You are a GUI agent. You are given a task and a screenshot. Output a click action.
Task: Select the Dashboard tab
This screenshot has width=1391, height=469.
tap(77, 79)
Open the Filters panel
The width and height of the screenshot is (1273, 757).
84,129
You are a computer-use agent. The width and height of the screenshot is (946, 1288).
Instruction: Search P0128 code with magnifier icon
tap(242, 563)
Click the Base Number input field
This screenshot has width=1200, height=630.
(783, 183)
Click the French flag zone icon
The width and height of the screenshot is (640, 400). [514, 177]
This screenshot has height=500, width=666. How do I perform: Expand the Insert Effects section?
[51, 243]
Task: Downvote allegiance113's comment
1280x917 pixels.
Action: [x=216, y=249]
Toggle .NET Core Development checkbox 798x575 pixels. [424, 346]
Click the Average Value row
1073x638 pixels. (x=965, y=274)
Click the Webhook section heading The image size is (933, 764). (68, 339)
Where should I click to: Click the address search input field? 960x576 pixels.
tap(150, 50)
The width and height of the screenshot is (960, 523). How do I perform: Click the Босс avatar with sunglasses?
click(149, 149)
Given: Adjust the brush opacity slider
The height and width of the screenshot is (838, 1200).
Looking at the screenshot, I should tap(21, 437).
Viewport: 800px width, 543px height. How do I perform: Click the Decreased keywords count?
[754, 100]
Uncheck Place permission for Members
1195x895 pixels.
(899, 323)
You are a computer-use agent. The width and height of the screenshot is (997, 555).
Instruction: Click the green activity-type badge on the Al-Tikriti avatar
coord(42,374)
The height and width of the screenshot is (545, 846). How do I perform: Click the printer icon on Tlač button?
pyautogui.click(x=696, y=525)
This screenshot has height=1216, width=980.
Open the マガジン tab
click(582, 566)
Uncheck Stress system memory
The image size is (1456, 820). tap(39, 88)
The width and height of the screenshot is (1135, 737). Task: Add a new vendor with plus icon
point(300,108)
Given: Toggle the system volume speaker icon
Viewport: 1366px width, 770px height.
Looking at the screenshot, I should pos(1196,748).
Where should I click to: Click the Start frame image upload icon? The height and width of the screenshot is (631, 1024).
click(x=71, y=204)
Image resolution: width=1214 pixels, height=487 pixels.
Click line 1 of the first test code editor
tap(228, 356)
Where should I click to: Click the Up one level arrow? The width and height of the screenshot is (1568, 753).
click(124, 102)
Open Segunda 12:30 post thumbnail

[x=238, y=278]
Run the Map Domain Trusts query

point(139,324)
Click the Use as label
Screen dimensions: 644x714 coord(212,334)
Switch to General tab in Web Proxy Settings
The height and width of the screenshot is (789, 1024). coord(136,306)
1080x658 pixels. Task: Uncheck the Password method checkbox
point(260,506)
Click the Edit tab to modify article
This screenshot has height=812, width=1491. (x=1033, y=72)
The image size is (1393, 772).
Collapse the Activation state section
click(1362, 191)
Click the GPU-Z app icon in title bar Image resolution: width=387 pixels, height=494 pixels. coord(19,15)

▬▬▬

Work order => Among the records, find every line holding the word "Toggle" and copy it.

Answer below =>
Toggle .NET Core Development checkbox 798x575 pixels. [424, 346]
Given: Toggle the system volume speaker icon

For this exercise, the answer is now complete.